Un'altra leggenda metropolitana su Michael Jackson è abbastanza macabra.
Secondo questa leggenda, Jackson avrebbe commentato il suo funerale in diretta
televisiva. A una delle trasmissione avrebbe presenziato una persona presentata
come un amico del cantante defunto. Si sarebbe trattato di una persona che,
quando era bambino, fu bruciato dal padre che si opponeva alla separazione,
sopravvivendo, ma restando con grosse cicatrici sul volto. Secondo la leggenda
metropolitana, questa persona sarebbe morta (o si sarebbe nascosta) e Michael
Jackson avrebbe usato la sua identità per sfuggire al clamore mediatico.
Jackson avrebbe dovuto fare un gran rientro sulla scena a Londra, era sotto
pressione, a un punto di non ritorno secondo i medici e avrebbe deciso di sottrarsi
a ciò e alle penali milionarie che avrebbe dovuto pagare in caso di disdetta
simulando la sua morte e prendendo l'identità di quella persona, il cui
volto sfigurato poteva essere ricreato con una maschera di plastica. Questa
persona sarebbe stata invitata a una trasmissione e, per mantenere la copertura,
Jackson si sarebbe presentato sotto quella identità spendendo parole
di cordoglio e di tristezza per una bara vuota. E' una leggenda che, fortunatamente,
non è passata sui media italiani.
C'è anche una donna brasiliana che dice di essere costantemente in contatto
telefonico con Michael Jackson. Dove abbia trovato il numero, non si sa. Magari
è ancora il numero pubblicato sulla copertina di Thriller nel 1982, che
aveva fatto impazzire milioni di persone. Tra l'altro la persona che aveva quel
numero, questa è storia, ha dovuto cambiarlo perché riceveva duemila
telefonate al giorno.
E i cantanti in auge oggi? Britney Spears? Lady Gaga? Rihanna? Sono tutte
morte! Ogni tanto si leggono su internet notizie come queste. Britney Spears
è morta: è caduta dal palco durante una prova. Lady Gaga fa un'acrobazia
un po' troppo spinta e non le riesce bene, prende una botta, muore e la sostituiscono
con una sosia. Tutti i cantanti hanno un sosia nel mondo malato delle leggende
metropolitane. Sono voci che nascono spontaneamente, ma possono anche essere
un po' spinte dalle case discografiche: purché se ne parli, va bene tutto.

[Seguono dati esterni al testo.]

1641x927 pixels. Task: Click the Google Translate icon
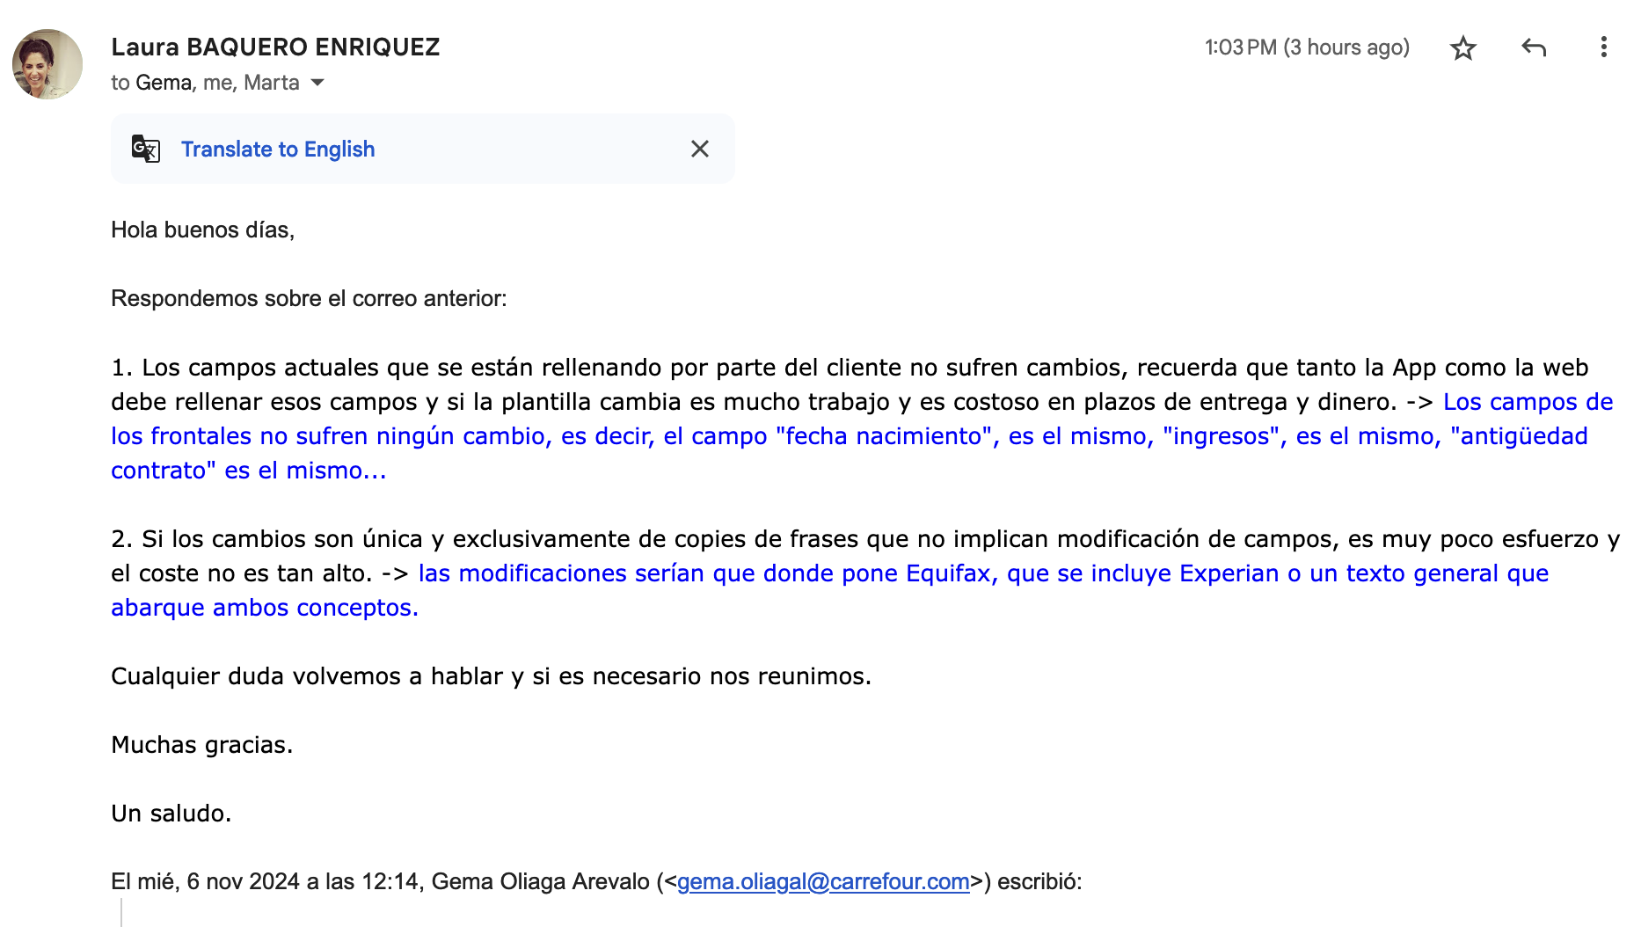click(146, 149)
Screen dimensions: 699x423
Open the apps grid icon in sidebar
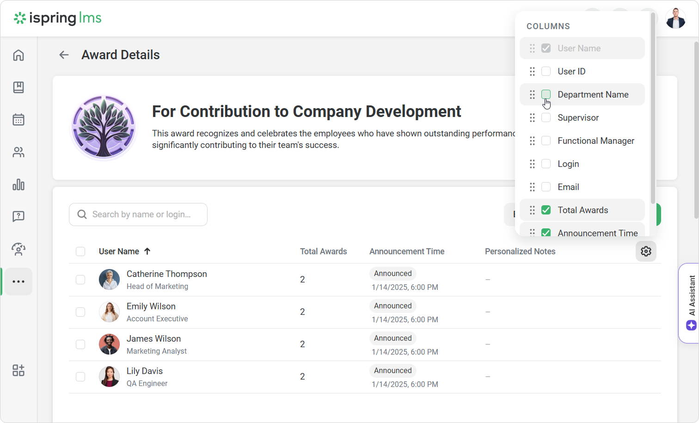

Lo diceva già Oscar Wilde alla fine dell'Ottocento. La pubblicità,
anche se negativa, fa comodo.
Qualche mese fa mi è capitato di vedere la smentita prima di conoscere
la notizia smentita. "Non è vero che Johnny Depp è morto".
E quando era morto? Vado a vedere: sarebbe morto durante la lavorazione di un
film, magari a Venezia, girando The tourist, magari cadendo nel Canal
Grande. La leggenda era passata quasi inosservata.

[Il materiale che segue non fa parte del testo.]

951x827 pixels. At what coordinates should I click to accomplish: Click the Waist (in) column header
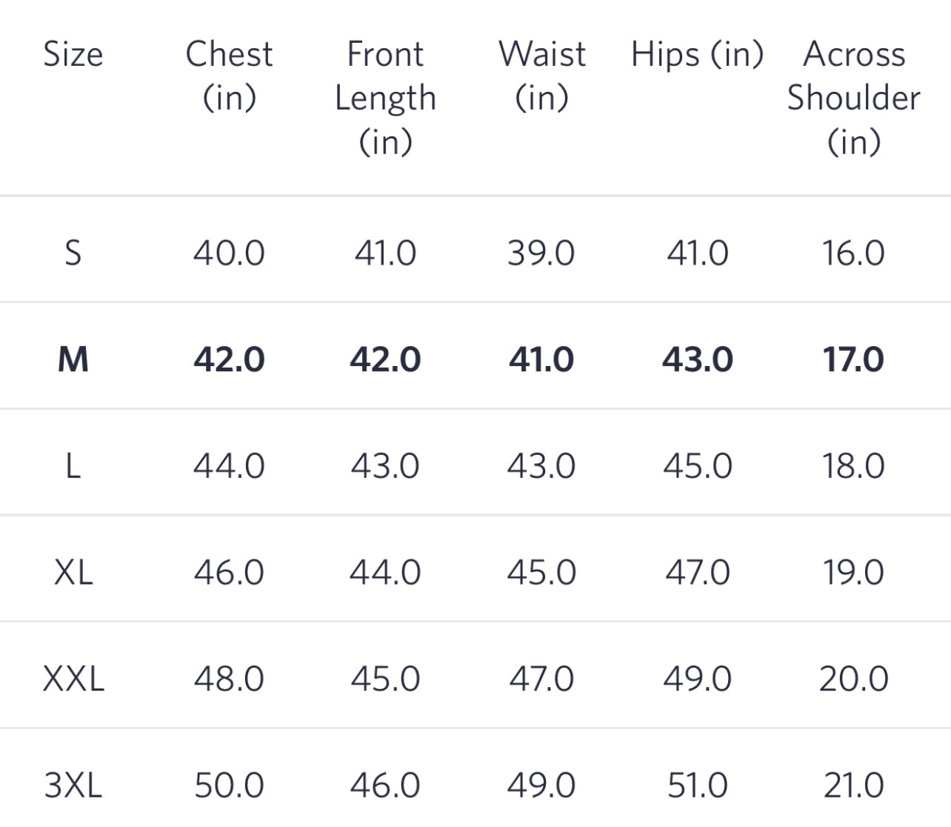click(541, 76)
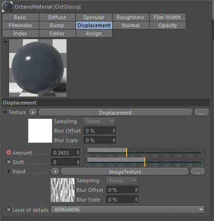Click the upper Blur Offset stepper arrows
The width and height of the screenshot is (214, 221).
click(x=114, y=131)
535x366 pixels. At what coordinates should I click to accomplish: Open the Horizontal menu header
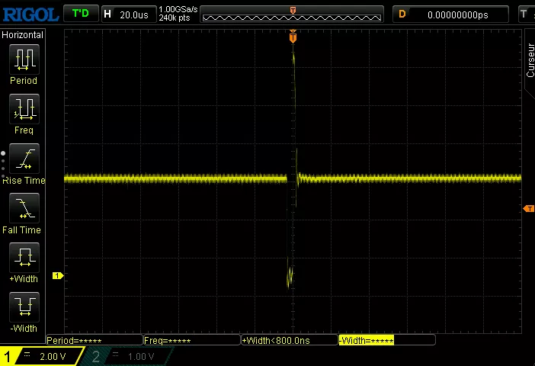pyautogui.click(x=24, y=35)
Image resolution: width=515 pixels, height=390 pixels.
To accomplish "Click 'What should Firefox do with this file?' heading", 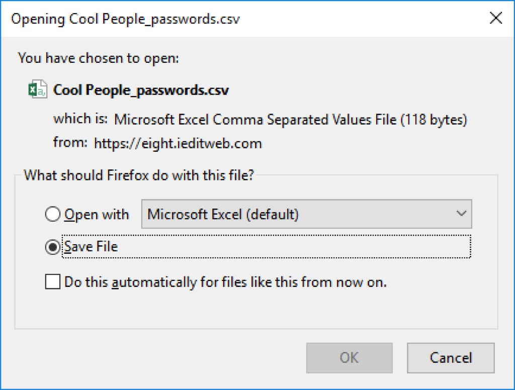I will tap(139, 175).
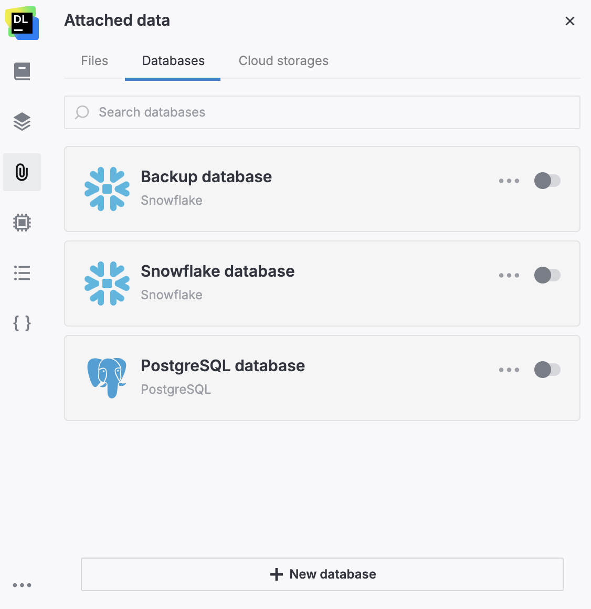The width and height of the screenshot is (591, 609).
Task: Switch to the Cloud storages tab
Action: [283, 60]
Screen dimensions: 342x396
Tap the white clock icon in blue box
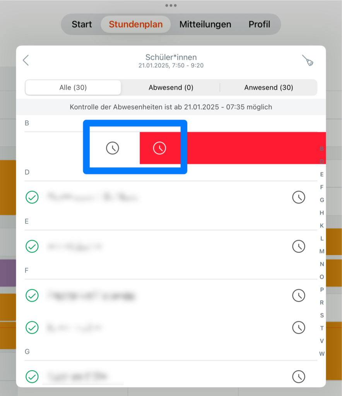click(x=113, y=148)
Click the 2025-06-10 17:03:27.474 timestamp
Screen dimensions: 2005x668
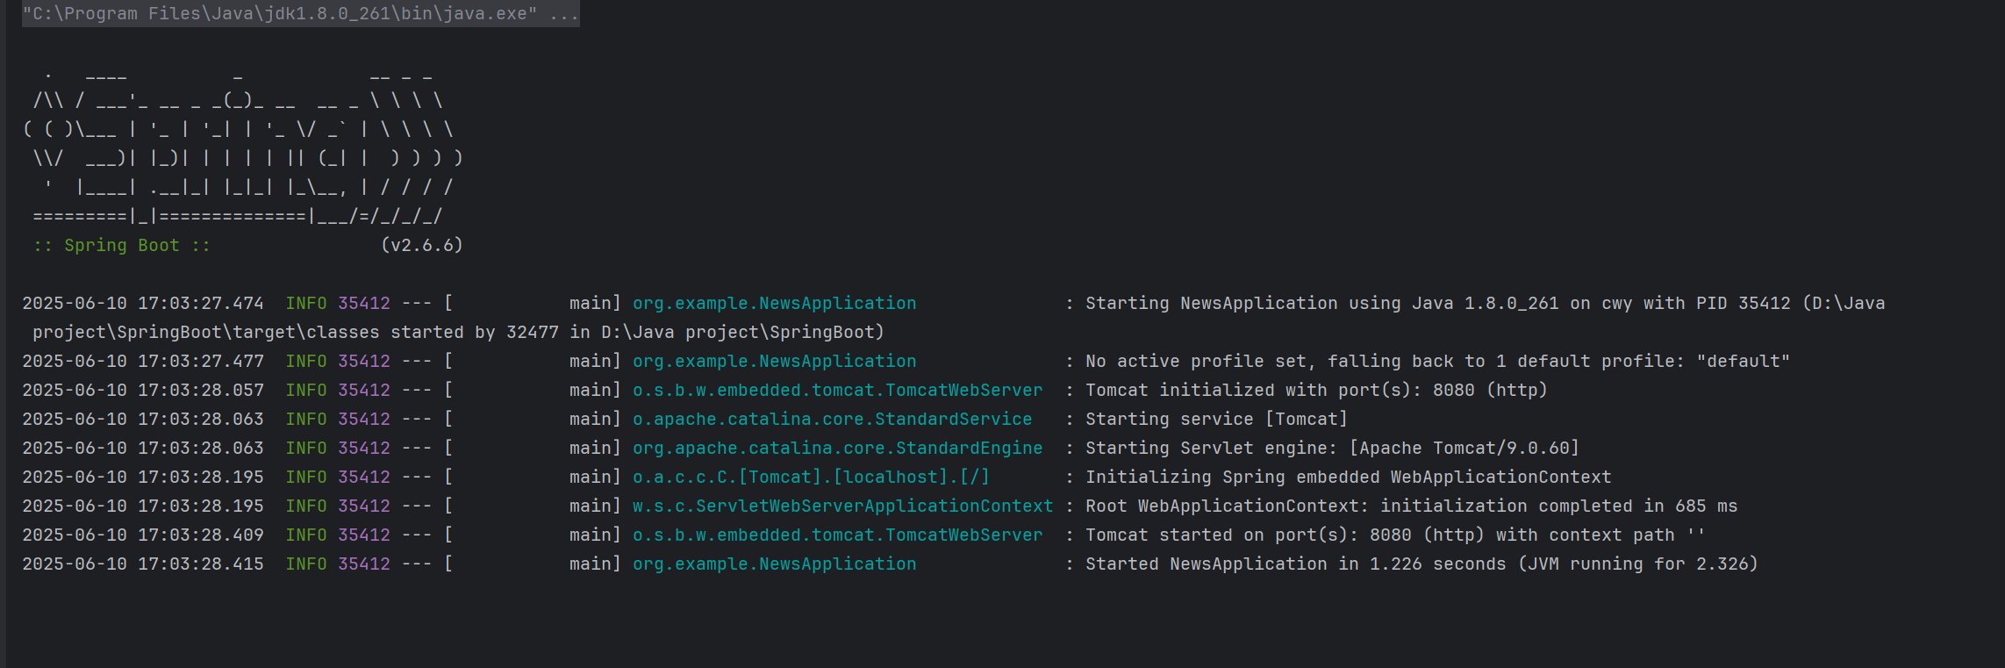143,303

Una che era finita anche su "La Repubblica": Russell Crowe è
morto sulle Alpi austriache mentre girava un film d'azione. Ha girato una scena
pericolosa senza stuntman ed è caduto in un dirupo: duecento metri di
volo. Chiaramente il giorno dopo è apparso in pubblico vivo all'altro
capo del mondo.
Può anche essere controproducente smentire una leggenda metropolitana.

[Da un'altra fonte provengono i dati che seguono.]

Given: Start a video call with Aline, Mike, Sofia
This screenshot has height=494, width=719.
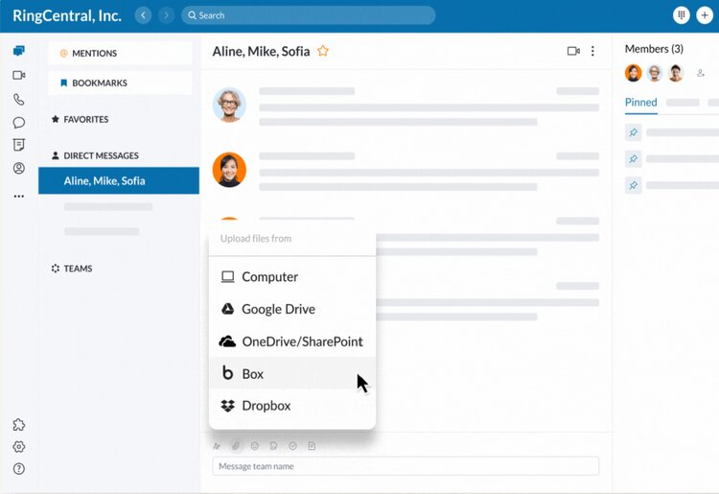Looking at the screenshot, I should point(573,51).
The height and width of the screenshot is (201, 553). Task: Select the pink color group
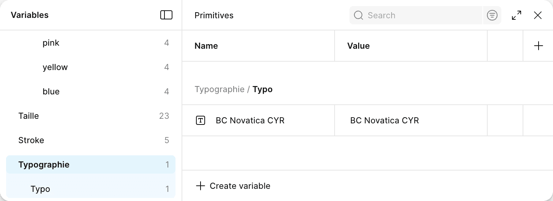coord(51,43)
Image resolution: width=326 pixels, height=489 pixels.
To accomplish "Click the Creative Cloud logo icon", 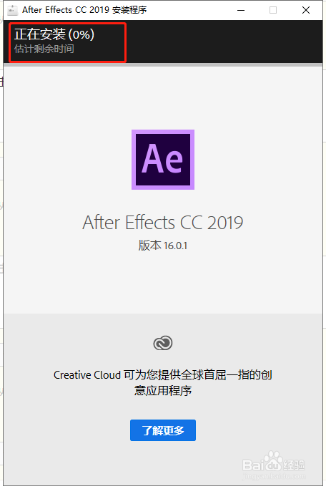I will point(163,343).
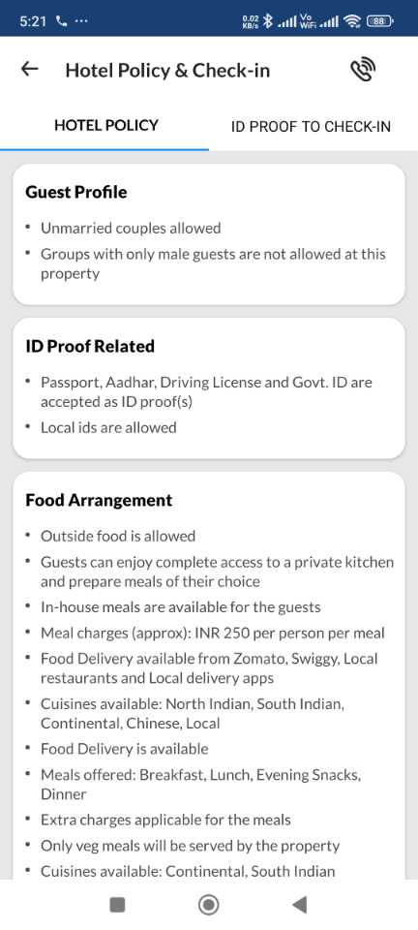The image size is (418, 930).
Task: Call the hotel using the phone icon
Action: [x=362, y=70]
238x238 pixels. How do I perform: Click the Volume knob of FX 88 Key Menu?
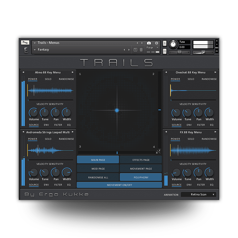[176, 173]
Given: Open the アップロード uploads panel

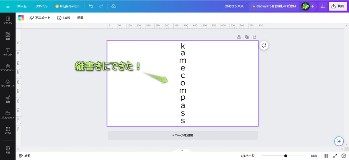Looking at the screenshot, I should (x=8, y=83).
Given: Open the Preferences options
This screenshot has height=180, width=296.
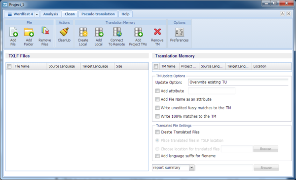Looking at the screenshot, I should (180, 32).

C'è il furore dei fan che non vogliono che sia rovinato il gioco. E alla
gente poi piace che i divi della musica e del cinema siano poi pure loro esseri
umani che hanno le loro sfortune, le loro disgrazie. E' come avere una star
a portata di mano.
Fabio Caironi, giornalista e studioso di leggende metropolitane, è autore di Storie stonate : 50 leggende metropolitane sul mondo della musica, Grottaferrata : Avverbi, 2009.